WHAT YOU ARE ASKED TO DO: Pull every line with "panel" from the data below and copy it.

RECORDS PROVIDED START

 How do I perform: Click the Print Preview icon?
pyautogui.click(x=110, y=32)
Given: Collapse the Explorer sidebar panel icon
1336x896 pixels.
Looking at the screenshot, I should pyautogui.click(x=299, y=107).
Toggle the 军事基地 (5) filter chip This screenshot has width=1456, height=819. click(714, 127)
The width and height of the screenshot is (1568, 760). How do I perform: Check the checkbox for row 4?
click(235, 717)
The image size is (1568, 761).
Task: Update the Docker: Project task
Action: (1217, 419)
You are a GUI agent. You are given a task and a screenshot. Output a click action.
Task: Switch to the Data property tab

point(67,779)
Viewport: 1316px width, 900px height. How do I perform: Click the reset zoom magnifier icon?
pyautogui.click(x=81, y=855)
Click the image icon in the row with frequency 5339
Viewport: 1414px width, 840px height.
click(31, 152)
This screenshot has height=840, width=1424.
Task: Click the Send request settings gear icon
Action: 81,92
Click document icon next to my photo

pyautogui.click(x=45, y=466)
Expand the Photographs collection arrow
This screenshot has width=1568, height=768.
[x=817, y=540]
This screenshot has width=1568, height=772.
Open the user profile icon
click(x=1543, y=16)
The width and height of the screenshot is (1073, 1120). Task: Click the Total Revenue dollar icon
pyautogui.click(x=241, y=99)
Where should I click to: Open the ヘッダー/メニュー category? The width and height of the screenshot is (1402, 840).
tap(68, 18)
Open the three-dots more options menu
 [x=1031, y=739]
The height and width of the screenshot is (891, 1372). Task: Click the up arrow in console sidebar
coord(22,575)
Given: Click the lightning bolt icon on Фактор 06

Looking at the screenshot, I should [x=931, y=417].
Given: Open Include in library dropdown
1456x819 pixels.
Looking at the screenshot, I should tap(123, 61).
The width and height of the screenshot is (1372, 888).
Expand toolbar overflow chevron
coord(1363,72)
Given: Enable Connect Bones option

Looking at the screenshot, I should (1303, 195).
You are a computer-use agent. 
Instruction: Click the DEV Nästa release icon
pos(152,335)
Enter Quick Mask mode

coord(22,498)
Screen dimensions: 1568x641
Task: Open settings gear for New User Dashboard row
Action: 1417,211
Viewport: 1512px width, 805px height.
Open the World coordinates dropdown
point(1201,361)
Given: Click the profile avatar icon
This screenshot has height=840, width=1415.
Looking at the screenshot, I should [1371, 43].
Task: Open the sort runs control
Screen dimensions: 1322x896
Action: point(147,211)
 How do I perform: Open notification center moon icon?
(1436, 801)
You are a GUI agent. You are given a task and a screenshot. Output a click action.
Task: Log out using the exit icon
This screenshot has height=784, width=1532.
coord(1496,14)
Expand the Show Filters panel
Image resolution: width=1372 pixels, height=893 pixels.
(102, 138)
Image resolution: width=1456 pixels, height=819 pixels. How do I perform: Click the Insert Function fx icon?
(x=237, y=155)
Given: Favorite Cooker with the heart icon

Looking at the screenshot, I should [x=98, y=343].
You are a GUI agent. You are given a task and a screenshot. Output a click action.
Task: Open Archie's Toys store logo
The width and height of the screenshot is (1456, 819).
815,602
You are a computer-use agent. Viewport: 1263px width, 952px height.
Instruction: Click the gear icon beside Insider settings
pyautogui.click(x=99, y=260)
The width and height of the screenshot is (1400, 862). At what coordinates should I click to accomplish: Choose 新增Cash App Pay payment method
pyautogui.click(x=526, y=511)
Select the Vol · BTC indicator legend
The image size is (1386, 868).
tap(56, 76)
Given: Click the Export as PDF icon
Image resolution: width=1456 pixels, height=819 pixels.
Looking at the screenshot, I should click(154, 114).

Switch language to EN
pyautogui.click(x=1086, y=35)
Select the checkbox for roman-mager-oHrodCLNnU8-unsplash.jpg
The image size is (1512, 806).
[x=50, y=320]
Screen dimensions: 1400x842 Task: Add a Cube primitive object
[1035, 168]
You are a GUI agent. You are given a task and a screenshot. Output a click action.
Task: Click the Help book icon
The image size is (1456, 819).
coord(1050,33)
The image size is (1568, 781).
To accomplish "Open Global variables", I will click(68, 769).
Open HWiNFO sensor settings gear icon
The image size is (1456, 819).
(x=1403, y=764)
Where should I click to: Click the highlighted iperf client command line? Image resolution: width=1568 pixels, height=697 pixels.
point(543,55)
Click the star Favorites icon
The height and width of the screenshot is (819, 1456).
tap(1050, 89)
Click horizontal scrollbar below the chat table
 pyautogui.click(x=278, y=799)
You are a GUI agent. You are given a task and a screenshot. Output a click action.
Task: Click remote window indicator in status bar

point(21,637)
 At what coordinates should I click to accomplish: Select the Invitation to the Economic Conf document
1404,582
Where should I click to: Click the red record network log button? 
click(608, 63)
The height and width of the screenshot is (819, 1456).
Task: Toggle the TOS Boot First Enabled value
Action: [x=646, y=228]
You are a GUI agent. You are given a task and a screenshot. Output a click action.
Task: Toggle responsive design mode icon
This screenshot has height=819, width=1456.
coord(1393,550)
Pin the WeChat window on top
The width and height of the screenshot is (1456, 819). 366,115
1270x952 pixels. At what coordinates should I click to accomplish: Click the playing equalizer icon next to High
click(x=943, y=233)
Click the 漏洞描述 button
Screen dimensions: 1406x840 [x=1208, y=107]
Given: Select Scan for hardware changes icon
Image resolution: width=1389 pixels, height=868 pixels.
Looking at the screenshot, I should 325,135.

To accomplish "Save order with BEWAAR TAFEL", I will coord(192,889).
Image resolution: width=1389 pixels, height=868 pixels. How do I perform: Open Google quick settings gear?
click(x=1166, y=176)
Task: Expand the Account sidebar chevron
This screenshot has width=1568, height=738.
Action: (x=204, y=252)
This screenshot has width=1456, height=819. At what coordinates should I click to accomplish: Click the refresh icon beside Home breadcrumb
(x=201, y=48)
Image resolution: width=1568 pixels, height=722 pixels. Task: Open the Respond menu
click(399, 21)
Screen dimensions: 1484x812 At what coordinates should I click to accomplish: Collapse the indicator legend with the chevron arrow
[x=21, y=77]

RECORDS PROVIDED END

TASK ANSWER:
Given: Collapse the Explorer sidebar panel icon
Expand the Show Filters panel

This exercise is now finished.